UN mission concerned at Rwandan statements on its rebels in DR of Congo
MONUC, said it has been carrying out information programmes to convince the ex-FAR-Interahamwe rebels to return home voluntarily and has been deploying UN peacekeeping troops in DRC's eastern Kivu region, bordering Rwanda.
Rwanda's Hutu extremist militias, blamed for the genocide of Rwandan Tutsis and moderate Hutus in 1994, fled across the border to mineral-rich DRC, which was then embroiled in its own civil war.
After ceasefire accords ended DRC's civil strife, Rwanda withdrew its troops, but in July a UN expert group found that it was supporting dissident Congolese Tutsi, or Banyamulenge, military leaders in eastern DRC and directly and indirectly had violated the weapons embargo against the militias.
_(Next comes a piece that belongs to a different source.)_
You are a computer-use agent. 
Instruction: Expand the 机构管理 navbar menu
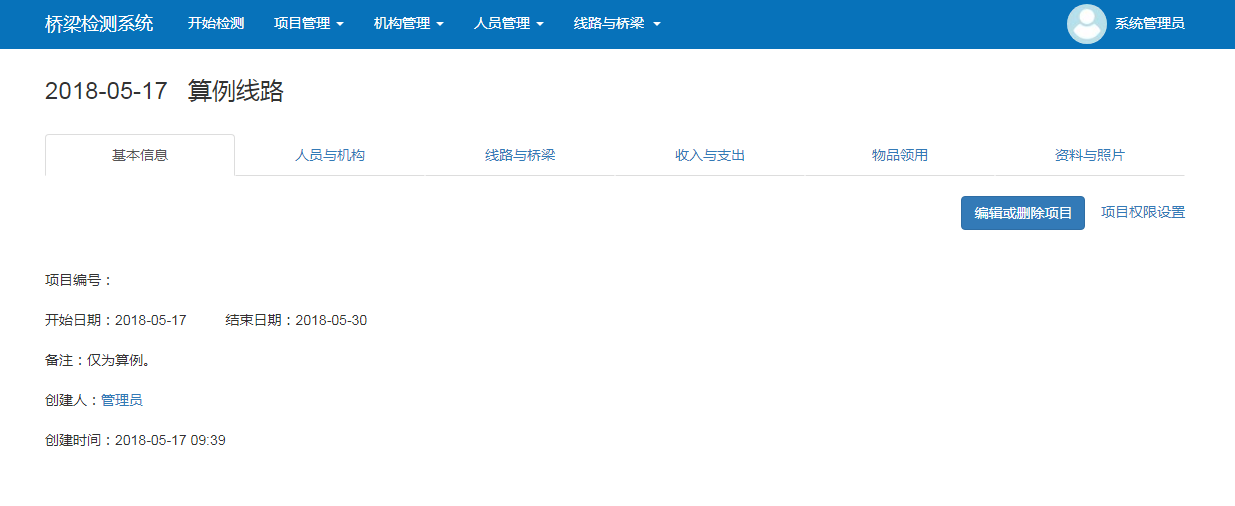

MONUC reminded the Rwandan Government that it had agreed, along with DRC and Uganda - at a meeting last month held under United States auspices - to respect one another's sovereignty and to end the problems created by the rebels.
The 20 November Declaration of Dar-es-Salaam also bound the signatories to work towards stabilizing and pacifying the Great Lakes region, MONUC said.
The Mission also recalled that it has Security Council authorization "to employ every means necessary, within its capacity and in its units' zones of deployment, to fulfil its mandate, which includes protecting civilians facing imminent threats of physical violence."